Il cyber è anche un fenomeno che ha travalicato i confini della pagina scritta. Esso è stato il centro di una nuova convergenza culturale e dei media che - come ha scritto Larry McCaffery - ha riunito "scrittori, videoartisti, esperti di computer graphics, produzioni cinematografiche e tv, performance art. Hacker e movimenti controculturali techno partecipano quindi a un progetto radicale politico, che è forse anche l'unica risposta possibile al paradosso che caratterizza la società moderna: tanta miseria di comunicazione reale in una rete semiotica mai prima così ricca." Nel suo volumetto God save the cyberpunk (Synergon, 1993) Mafalda Stasi scriveva: "Nel nome Cyber/Punk si condensano le due maggiori correnti ideologiche che fanno il movimento; e mentre il punk è il padre arrabbiato, che contribuisce all'atteggiamento anarchico e di rifiuto, la rabbia e l'aggressività, la nuova scienza della cibernetica è una madre di ghiaccio".

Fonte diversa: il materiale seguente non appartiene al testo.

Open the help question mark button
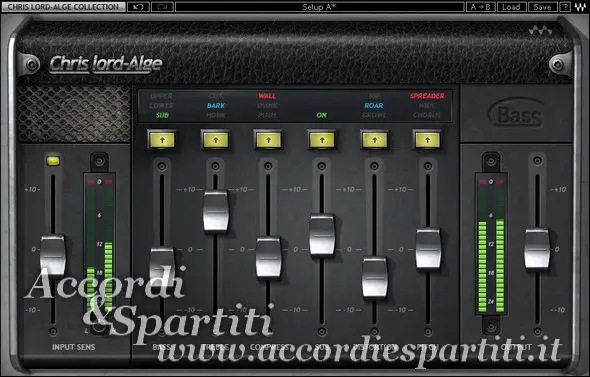The height and width of the screenshot is (377, 590). [565, 7]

Si potrà discutere su una certa confusione e ambiguità di questo movimento, ma non può negarsi il suo iniziale atteggiamento di opposizione, il desiderio di offrire - nonostante tutto - una alternativa sociale ai suoi eroi, il suo sforzo di capire le nuove realtà socio-massmediali e intravvederne gli esiti, la sua forza di coniare un linguaggio entrato nell'uso corrente (quanti generi narrativi possono vantare un simile risultato?), infine la sua diffusione attraverso media che non fossero solo carta stampata. Perché sono stati cyberpunk anche musica, cinema, fumetto, scene teatrali, performances, perfino nuova chirurgia estetica (il volto "polimorfo" della francese Orlan, il corpo "obsoleto" di Stelarc, hanno riscritto in modo aggressivo la nozione tradizionale di identità e di "umano"; così come la ridiscute il noto fenomeno della "frammentazione del sé" in rete). L'insieme di valenze anche extraletterarie ha, inoltre, indotto alcuni a definire il cyber un vero e proprio movimento, se non l'ultima avanguardia artistica del XX secolo. Cosa poi sia realmente giunto in Italia di tutto questo, è altro discorso.

Da tempo il cyberpunk ha sostanzialmente terminato la sua parabola, ma lasciando un marchio indelebile.